Central to democratic development in any modern state is an environment that is conducive for a free press, and ultimately, freedom of speech. Since its restoration of democratic governance in 1999, Nigeria has consistently recorded low press freedom ratings compared to other equally democratic African countries (Freedom House, 2015). Apart from frequent cases of clamp down on media houses and journalists, there have been other subtle means of manoeuvre and censorship in media-government relations (Human Rights Watch, 2015). Besides, Nigerian press system has exhibited essentially partisan nature and lack of ideal professionalism as a result of ownership influence (Ojebode, 2013), political affiliation and state control. The aforementioned complications limit the ability of the Nigerian media, and by extension the Nigerian citizens, to defend the nation’s democracy despite the fundamental assumption that survival of democracy is unsure without a free press that provides a good platform for public debates. Inherent in this assumption is the fact that democracy is susceptible to abuse from the people to whom state power is entrusted. As the conventional media seems to have failed to provide the space for the citizens to contribute to the development of the Nigerian democracy, social media has created an alternative platform through which Nigerians, especially the youths, can participate in the democratic debates. Apart from a number of initiatives and agitations to ensure a free Nigerian press, ordinary Nigerians have also risen in defence of democracy using the free platforms provided by the Web 2.0 technologies (Vesnic-Alujevic, 2012), and by extension, the social media (Campbell & Kwak, 2012; Chatora, 2012; Bosch, 2013; Price, 2013; Liu, 2014) to post socio-political commentary and participate in politics (Vesnic-Alujevic, 2012).

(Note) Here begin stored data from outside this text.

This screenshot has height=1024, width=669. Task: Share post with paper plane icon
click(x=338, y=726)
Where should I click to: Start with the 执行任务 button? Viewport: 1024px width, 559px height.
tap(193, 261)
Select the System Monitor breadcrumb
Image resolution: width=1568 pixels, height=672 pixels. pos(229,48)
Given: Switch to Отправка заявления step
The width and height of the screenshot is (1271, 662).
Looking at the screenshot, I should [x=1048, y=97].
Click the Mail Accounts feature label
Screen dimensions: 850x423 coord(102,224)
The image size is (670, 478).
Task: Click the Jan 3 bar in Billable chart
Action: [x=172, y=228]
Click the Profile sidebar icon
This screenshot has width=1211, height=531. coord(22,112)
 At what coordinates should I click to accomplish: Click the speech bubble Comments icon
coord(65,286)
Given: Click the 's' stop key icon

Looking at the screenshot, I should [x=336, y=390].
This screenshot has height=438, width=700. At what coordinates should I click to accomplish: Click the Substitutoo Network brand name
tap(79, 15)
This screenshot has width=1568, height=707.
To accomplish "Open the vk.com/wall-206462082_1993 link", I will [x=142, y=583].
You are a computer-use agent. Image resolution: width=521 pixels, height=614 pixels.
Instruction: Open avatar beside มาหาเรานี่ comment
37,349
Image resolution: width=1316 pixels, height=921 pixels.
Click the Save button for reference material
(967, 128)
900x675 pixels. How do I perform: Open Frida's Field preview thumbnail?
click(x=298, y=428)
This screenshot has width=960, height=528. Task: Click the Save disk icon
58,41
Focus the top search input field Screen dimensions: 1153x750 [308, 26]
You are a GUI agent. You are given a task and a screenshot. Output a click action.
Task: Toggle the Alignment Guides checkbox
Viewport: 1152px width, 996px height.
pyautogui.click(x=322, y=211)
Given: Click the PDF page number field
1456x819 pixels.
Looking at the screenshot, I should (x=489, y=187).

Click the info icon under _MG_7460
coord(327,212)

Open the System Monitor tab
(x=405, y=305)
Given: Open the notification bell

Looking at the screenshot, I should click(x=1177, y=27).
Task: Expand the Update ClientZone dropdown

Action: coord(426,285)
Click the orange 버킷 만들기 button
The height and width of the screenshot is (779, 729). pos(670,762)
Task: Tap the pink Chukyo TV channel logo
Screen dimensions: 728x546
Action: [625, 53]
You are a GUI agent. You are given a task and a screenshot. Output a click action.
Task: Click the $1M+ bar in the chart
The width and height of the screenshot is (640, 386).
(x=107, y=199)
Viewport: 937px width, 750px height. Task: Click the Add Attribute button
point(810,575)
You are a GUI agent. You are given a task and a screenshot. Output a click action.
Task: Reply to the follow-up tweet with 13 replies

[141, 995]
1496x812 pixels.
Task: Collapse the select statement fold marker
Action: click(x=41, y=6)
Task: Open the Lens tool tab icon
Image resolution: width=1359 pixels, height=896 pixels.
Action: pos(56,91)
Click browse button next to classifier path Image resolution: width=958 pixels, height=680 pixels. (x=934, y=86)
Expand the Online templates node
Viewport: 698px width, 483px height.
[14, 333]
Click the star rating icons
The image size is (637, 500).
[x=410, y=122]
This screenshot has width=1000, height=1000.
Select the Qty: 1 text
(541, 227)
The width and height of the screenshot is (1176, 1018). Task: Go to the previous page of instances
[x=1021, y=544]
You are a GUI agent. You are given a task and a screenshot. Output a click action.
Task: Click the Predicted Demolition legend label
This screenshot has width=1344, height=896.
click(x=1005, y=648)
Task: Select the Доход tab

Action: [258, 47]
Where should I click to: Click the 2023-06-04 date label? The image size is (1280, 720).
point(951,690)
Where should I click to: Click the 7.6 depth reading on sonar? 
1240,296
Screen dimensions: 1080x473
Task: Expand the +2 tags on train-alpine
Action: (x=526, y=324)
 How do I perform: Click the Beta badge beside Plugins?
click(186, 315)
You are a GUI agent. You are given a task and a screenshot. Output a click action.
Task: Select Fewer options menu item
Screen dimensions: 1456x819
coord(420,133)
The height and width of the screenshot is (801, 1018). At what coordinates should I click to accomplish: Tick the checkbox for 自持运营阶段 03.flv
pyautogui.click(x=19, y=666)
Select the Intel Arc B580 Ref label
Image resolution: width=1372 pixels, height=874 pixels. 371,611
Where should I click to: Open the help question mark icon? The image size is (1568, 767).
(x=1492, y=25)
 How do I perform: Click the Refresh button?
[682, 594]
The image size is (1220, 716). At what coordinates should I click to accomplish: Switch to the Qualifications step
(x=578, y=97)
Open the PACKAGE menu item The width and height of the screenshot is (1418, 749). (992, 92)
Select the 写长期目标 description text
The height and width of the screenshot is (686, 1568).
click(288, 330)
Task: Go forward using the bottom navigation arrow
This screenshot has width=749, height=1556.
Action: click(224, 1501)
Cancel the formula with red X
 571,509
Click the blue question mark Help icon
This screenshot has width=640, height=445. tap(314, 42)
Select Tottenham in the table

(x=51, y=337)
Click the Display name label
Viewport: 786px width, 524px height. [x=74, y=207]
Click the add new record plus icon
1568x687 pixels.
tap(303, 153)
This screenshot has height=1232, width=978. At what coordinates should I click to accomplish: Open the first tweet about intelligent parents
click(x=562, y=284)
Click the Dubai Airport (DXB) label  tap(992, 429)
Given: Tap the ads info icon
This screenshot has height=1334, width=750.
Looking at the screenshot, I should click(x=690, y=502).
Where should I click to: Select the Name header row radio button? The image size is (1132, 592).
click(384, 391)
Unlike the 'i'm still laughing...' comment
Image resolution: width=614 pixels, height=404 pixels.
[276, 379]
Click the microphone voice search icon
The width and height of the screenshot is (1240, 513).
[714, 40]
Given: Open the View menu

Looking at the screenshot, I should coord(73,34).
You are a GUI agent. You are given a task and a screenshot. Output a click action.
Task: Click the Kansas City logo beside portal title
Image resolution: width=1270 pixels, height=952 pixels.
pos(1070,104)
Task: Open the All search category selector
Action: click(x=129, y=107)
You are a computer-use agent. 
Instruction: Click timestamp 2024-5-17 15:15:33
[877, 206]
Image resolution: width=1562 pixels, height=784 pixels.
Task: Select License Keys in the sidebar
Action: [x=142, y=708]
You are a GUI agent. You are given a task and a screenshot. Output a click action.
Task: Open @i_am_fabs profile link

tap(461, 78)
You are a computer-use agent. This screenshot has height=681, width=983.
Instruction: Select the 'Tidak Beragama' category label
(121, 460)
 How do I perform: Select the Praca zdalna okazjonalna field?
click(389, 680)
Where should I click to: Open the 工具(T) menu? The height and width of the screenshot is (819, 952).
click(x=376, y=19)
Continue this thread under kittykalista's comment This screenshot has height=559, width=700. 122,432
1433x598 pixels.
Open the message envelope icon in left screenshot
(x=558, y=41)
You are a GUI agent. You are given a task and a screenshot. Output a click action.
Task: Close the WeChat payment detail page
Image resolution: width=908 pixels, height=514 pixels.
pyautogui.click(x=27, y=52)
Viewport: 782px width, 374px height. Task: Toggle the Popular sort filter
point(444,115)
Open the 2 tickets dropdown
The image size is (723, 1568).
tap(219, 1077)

The dynamism, pervasiveness and spontaneity of public reactions to the introduction of the Prohibition of Frivolous Petitions and Other Related Matters Bill—officially titled The Frivolous Petition (Prohibition, etc.) Bill 2015—in the Senate, Nigeria’s upper legislative arm, provided a case of how citizens could actively use the social media to defend the democratic principle of freedom of expression. The bill was sponsored by Senator Bala Ibn Na’Allah of APC, Kebbi South (Alade, 2015) and was passed into Committee Stage after Second Reading on December 2, 2015 (Today, December 6, 2015). Many Nigerians reacting through Twitter and other social media platforms considered the attempt by the Nigerian Senate to pass the bill into law as threatening to free speech and alternative platform for participating in mainstream governance and politics which social media offer. Citizen campaign against the bill started in the form of Twitter hashtag activism #NoToSocialMediaBill and culminated into #MarchOnNASS with a parallel offline march to the Senate in Abuja, Nigeria’s capital city.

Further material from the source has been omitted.